Lipids and the endothelium: bidirectional interactions

Abstract

The endothelium is often viewed solely as the barrier that prevents the penetration of circulating lipoproteins into the arterial wall. However, recent research has demonstrated that the endothelium has an important part in regulating circulating fatty acids and lipoproteins, and is in turn affected by these lipids/lipoproteins in ways that appear to have important repercussions for atherosclerosis. Thus, a number of potentially toxic lipids are produced during lipolysis of lipoproteins at the endothelial cell surface. Catabolism of triglyceride-rich lipoproteins creates free fatty acids that are readily taken up by endothelial cells, and, likely through the action of acyl-CoA synthetases, exacerbate inflammatory processes. In this article, we review how the endothelium participates in lipoprotein metabolism, how lipids alter endothelial functions, and how lipids are internalized, processed, and transported into the subendothelial space. Finally, we address the many endothelial changes that might promote atherogenesis, especially in the setting of diabetes.
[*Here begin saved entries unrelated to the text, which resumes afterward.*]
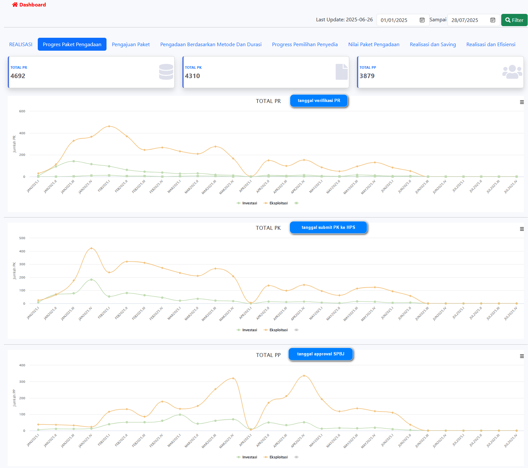
Task: Click the tanggal verifikasi PR button
Action: point(319,101)
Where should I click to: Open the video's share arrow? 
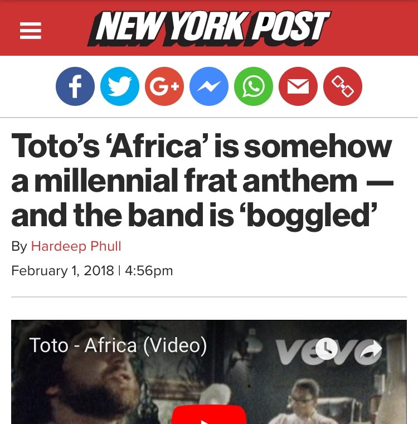point(372,350)
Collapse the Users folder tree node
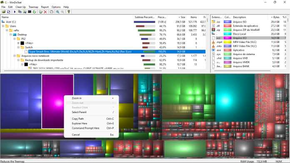290x163 pixels. [3, 26]
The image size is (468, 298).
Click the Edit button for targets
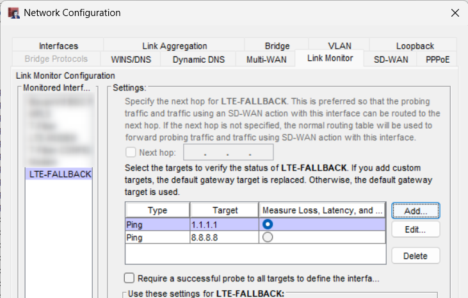coord(416,229)
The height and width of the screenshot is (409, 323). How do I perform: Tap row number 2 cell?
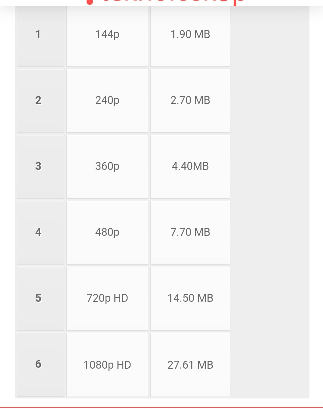41,100
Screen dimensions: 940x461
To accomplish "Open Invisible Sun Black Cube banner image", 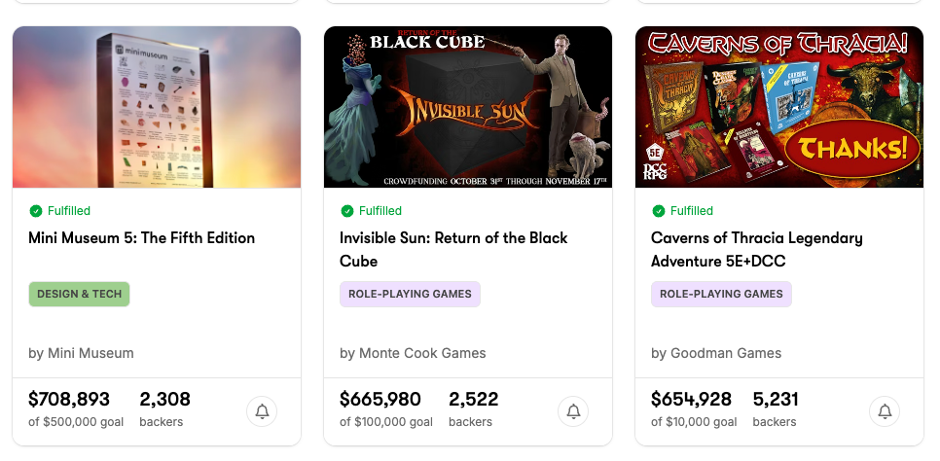I will pyautogui.click(x=468, y=107).
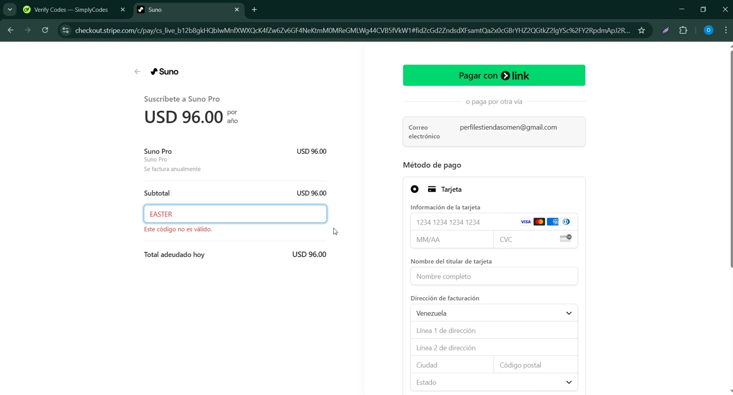Click the back arrow beside Suno logo
Viewport: 733px width, 395px height.
tap(137, 72)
Figure 1. Effects of lipoprotein lipolysis and fatty acids in endothelial cells in relation to atherosclerosis

Fatty acids are liberated from triglyceride-rich lipoproteins, such as VLDL or remnants, by the action of lipoprotein lipase (LpL) tethered to the luminal endothelial surface by proteoglycans and a specific LpL binding protein, glycosyl inositol HDL binding protein 1 (GPIHBP1). Fatty acids also circulate in blood bound to albumin. The fatty acids are taken up by endothelial cells through transport proteins, including the fatty acid transport proteins (FATP) FATP3 and FATP4. Some uptake is believed to occur through diffusion through the plasma membrane and through the scavenger receptor CD36. Once fatty acids enter the cell, they are bound to intracellular fatty acid binding proteins or are converted into hydrophilic acyl-CoAs by a group of enzymes with acyl-CoA synthetase activity. All members of the long-chain acyl-CoA synthetase (ACSL) family are expressed in endothelial cells, with the exception of ACSL6. The acyl-CoAs are used by the cell for membrane phospholipid synthesis and re-acylation, ceramide synthesis, beta-oxidation, protein modification, and several other processes. An unanswered question is whether saturated fatty acids have to be converted to acyl-CoAs in order to promote TLR4 movement to lipid rafts, whereas the pro-apoptotic effects of saturated fatty acids are dependent on ceramide synthesis and acyl-CoA formation. Ceramides have also been implicated in eNOS inhibition. Saturated fatty acid-mediated activation of TLR4 results in NF-kB activation and production of pro-atherosclerotic cytokines and chemokines, as well as adhesion molecules, which increase monocyte binding and recruitment into the artery wall. Finally, ApoA-I and recombinant HDL have the ability to inhibit palmitate-induced TLR4 translocation into lipid rafts in endothelial cells. Although much of this model is based on studies on cultured endothelial cells and addition of single fatty acids to these cells (A), mouse models of atherosclerosis are starting to provide a picture of important roles of several of the enzymes and proteins involved in fatty acid handling in atherosclerosis (B).